A Deep Learning-Based Multiple-State Fusion Approach for Maneuvering Target Tracking

With the rapid development of sensor communication technologies in recent years， the ability to obtain high-precision data in real time has been greatly enhanced. This facilitates the development of data-driven approaches for solving maneuvering target tracking problems， thereby overcoming the challenges of traditional model-based filters in dealing with poor a-priori model information and high-speed target maneuvering. In particular， deep learning approaches estimate the target state by constructing end-to-end neural networks， which eliminate the reliance on a-priori information at the expense of reliance on training data and lack of physical interpretability. To solve these deficiencies， we combine the advantages of the model-driven interactive multiple model （IMM） algorithm and data-driven long short-term memory （LSTM） network， to propose a deep learning-based multiple-state fusion approach for target track maneuvering.This approach comprises multiple LSTM-based trackers and a single LSTM-based classifier.
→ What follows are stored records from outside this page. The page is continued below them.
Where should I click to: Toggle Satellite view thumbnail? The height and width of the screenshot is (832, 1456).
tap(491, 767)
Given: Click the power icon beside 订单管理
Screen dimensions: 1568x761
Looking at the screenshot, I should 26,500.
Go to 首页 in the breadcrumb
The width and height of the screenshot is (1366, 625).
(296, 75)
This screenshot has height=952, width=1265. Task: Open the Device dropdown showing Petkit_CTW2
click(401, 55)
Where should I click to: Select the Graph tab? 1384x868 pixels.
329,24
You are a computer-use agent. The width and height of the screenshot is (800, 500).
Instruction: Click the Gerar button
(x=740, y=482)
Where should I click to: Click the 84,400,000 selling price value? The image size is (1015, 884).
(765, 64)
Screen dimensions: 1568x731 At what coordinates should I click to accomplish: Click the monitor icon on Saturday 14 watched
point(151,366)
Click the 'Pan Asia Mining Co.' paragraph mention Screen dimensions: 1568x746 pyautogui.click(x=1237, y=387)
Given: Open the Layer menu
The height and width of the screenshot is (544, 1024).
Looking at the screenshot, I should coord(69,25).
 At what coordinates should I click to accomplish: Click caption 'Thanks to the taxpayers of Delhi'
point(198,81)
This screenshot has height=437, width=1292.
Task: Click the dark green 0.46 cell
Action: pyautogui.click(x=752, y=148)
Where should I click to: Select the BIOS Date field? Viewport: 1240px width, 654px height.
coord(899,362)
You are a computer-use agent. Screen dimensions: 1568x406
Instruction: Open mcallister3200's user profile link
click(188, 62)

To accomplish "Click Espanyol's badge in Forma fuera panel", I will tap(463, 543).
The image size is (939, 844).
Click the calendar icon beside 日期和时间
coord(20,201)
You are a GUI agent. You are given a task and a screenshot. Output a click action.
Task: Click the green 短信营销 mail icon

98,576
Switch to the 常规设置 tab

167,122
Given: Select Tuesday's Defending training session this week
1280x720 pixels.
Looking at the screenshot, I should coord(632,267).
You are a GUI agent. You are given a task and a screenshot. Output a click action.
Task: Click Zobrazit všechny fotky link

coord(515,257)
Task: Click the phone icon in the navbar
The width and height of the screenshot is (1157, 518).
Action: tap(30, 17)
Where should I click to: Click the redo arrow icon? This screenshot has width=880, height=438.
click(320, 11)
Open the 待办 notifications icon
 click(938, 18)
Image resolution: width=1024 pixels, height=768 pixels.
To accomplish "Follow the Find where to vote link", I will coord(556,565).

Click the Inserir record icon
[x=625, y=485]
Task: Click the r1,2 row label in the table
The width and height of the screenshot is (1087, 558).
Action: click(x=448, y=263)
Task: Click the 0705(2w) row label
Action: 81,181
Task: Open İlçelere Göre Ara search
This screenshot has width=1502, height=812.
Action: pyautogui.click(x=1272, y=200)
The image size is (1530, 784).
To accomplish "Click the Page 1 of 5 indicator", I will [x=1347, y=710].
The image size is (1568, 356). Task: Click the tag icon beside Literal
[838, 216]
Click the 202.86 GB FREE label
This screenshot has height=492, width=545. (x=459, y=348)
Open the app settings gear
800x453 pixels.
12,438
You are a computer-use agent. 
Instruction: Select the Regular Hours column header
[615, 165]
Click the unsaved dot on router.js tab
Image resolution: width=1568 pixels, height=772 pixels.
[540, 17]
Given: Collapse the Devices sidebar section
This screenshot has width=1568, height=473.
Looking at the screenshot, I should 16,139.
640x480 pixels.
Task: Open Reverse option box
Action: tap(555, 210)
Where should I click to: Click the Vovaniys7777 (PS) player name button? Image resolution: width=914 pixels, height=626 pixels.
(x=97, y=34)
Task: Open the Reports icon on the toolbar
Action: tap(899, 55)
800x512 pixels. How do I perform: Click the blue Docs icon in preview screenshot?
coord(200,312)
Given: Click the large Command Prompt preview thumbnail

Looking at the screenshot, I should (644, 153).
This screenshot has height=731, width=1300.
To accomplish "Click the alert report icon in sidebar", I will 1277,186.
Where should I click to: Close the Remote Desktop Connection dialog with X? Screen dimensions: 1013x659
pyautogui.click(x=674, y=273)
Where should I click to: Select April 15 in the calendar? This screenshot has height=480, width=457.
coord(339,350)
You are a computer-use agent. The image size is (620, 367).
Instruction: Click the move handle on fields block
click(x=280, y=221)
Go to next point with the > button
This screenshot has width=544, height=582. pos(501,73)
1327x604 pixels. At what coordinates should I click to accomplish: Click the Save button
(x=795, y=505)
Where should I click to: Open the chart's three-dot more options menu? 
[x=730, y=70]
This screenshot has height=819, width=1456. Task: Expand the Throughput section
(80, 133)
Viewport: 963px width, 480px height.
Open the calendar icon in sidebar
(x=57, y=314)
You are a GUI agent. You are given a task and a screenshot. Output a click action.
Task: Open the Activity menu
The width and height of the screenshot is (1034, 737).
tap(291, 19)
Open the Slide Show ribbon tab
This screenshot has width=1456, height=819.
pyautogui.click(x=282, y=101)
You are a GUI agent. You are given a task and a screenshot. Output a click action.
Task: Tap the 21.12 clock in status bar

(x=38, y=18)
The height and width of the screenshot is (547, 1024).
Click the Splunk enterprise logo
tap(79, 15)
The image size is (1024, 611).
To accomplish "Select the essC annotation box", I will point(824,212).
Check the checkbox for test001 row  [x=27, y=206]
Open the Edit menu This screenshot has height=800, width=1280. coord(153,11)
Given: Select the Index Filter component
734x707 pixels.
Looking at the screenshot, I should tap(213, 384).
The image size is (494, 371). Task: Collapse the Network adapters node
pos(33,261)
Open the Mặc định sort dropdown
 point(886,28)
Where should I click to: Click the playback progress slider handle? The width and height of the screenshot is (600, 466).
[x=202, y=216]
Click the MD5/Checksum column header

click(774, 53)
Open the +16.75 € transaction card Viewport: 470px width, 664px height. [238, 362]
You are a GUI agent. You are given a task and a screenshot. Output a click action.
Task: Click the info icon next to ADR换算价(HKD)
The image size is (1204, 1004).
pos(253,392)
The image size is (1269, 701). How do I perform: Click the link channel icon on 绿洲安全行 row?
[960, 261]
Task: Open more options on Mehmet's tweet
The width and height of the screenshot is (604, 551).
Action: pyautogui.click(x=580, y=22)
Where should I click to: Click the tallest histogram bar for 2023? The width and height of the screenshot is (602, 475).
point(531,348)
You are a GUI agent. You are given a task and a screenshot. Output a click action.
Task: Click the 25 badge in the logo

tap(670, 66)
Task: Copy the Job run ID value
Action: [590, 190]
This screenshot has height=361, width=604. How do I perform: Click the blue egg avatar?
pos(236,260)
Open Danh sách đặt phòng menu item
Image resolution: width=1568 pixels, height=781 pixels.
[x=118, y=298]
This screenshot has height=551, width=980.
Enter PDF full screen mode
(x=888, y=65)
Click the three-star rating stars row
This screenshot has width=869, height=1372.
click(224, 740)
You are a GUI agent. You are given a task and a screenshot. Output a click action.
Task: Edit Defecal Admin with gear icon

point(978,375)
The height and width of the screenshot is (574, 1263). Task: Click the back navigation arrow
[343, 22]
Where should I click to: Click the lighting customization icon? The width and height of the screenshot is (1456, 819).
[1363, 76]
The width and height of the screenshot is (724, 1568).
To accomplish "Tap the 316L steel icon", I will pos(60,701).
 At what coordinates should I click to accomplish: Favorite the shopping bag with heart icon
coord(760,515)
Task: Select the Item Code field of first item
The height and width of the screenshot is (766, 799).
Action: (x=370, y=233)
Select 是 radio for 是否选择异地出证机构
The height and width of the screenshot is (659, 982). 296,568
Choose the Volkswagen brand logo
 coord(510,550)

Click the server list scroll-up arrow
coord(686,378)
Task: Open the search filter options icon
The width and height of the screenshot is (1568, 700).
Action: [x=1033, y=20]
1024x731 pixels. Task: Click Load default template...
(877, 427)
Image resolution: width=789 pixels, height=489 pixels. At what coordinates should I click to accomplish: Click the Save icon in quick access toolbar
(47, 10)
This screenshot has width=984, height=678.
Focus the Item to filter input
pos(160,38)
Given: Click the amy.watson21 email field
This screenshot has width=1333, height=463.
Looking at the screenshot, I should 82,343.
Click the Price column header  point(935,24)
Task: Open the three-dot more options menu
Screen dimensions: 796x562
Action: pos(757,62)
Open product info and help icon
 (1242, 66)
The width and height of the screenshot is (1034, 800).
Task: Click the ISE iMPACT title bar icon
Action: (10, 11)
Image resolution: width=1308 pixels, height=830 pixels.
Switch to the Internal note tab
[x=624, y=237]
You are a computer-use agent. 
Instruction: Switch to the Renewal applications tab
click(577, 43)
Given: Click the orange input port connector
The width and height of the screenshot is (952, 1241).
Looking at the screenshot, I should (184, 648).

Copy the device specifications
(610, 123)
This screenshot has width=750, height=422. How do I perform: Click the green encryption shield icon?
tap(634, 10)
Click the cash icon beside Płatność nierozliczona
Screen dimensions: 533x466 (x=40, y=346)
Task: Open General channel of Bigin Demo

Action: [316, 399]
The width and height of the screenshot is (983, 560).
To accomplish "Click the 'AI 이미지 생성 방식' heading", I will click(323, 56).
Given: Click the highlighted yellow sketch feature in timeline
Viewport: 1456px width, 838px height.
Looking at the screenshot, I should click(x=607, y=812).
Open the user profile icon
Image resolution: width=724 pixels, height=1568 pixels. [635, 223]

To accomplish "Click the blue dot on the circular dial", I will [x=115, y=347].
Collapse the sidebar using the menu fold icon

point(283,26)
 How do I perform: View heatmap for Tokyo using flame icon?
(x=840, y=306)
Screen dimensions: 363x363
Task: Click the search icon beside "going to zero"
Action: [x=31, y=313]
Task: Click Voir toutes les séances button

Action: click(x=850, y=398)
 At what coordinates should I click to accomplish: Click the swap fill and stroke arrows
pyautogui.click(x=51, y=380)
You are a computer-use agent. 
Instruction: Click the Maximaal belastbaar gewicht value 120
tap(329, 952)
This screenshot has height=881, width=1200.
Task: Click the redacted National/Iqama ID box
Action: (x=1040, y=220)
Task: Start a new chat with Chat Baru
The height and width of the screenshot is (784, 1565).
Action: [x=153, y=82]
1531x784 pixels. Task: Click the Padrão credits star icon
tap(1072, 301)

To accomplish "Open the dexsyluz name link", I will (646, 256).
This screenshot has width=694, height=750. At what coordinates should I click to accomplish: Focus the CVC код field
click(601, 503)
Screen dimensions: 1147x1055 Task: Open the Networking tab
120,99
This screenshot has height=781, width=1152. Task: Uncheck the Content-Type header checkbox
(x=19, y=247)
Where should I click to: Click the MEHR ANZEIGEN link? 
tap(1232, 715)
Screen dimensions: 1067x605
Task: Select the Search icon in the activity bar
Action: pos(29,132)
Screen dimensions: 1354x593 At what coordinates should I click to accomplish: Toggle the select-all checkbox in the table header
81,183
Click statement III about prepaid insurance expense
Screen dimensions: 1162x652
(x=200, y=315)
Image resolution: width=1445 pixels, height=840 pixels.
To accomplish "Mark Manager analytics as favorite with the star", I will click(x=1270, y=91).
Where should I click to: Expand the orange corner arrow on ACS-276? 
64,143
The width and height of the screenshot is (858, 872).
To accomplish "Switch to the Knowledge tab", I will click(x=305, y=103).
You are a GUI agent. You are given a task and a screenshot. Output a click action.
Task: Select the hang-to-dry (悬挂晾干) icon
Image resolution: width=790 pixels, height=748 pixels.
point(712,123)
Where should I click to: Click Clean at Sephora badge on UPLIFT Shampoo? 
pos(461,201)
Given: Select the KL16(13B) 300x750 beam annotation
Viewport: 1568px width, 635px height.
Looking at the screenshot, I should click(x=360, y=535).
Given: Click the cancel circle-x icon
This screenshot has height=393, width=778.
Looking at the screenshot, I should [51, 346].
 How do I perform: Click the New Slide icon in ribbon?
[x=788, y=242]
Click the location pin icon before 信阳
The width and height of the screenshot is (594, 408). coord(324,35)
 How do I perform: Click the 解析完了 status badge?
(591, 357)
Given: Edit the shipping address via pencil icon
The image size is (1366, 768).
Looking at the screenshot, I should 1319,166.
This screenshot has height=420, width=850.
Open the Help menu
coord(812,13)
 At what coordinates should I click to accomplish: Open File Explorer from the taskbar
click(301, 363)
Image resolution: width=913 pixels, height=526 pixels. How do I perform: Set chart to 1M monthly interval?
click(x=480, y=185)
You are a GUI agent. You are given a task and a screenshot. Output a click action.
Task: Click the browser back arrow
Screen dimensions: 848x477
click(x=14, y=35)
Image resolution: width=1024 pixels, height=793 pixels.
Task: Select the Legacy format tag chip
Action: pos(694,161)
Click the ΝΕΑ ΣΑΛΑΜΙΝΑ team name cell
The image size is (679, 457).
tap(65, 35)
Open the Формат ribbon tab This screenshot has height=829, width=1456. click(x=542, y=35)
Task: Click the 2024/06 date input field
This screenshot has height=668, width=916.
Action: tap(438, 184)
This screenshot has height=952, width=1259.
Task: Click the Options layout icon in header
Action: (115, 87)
Each tracker is assigned a separate target motion state， and the trackers are executed in parallel to obtain state estimates. A classifier is used to determine the weight for each motion/tracker， and the final estimate is the weighted average of the estimates of all trackers. Simulation results demonstrated that the proposed algorithm outperforms both the IMM and end-to-end LSTM network-based tracking algorithms in terms of tracking accuracy.